FIG. 1 is a schematic diagram of an illustrative eductor system;

FIG. 2 is a perspective view of an illustrative eductor body;

FIG. 3 is a schematic side view of an illustrative eductor body; and

FIG. 4 is a schematic cross-sectional view of an illustrative eductor body taken along line 3-3.

The figures are not necessarily to scale. Like numbers used in the figures refer to like components. However, it will be understood that the use of a number to refer to a component in a given figure is not intended to limit the component in another figure labeled with the same number.

DETAILED DESCRIPTION

In the following description, it is to be understood that other embodiments are contemplated and may be made without departing from the scope or spirit of the present disclosure. The following detailed description, therefore, is not to be taken in a limiting sense.

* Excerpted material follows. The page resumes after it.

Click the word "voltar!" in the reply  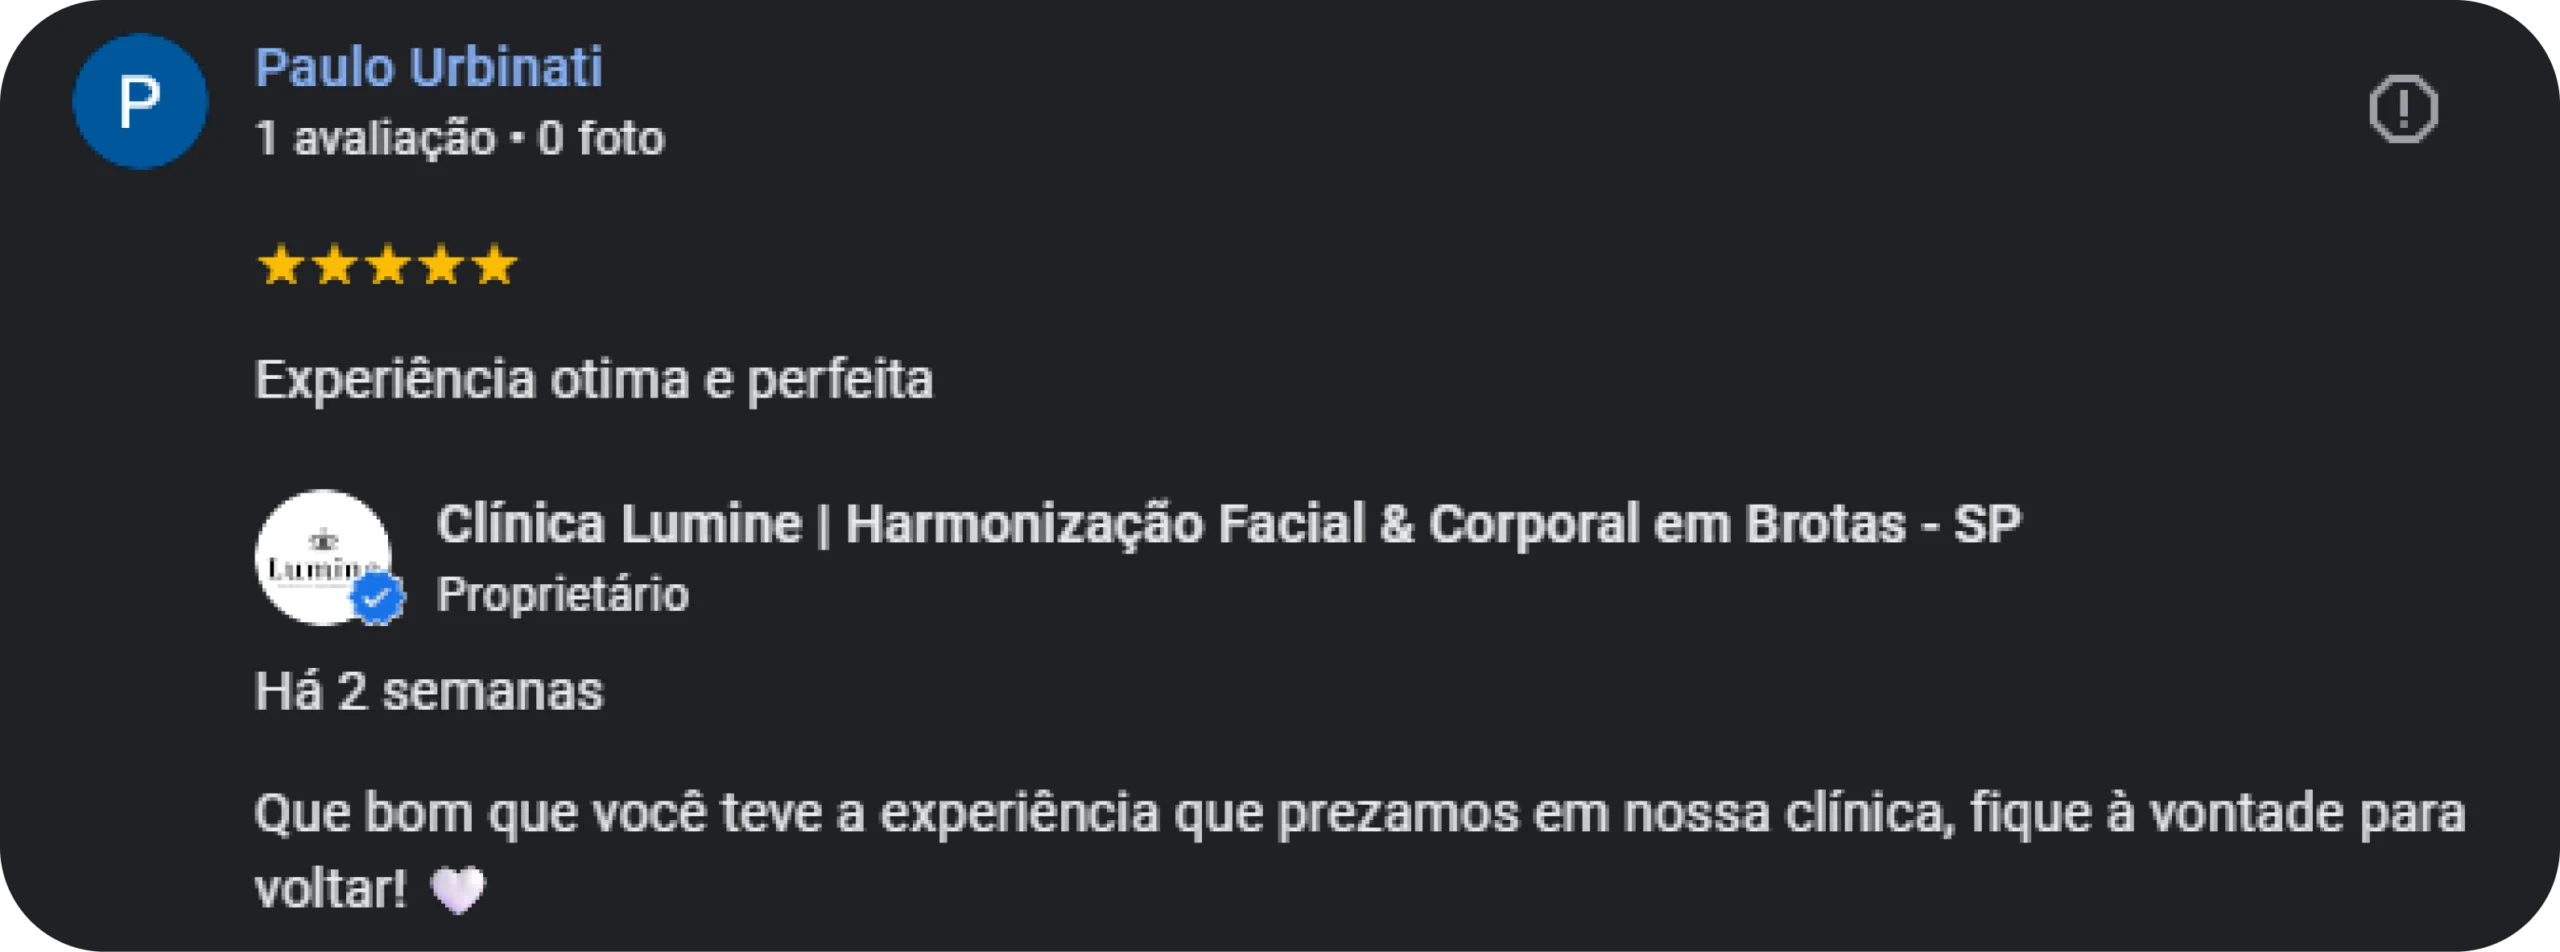[x=330, y=888]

Unless otherwise indicated, all numbers expressing feature sizes, amounts, and physical properties used in the specification and claims are to be understood as being modified in all instances by the term “about.” Accordingly, unless indicated to the contrary, the numerical parameters set forth in the foregoing specification and attached claims are approximations that can vary depending upon the desired properties sought to be obtained by those skilled in the art utilizing the teachings disclosed herein.

As used in this specification and the appended claims, the singular forms “a”, “an”, and “the” encompass embodiments having plural referents, unless the content clearly dictates otherwise. As used in this specification and the appended claims, the term “or” is generally employed in its sense including “and/or” unless the content clearly dictates otherwise.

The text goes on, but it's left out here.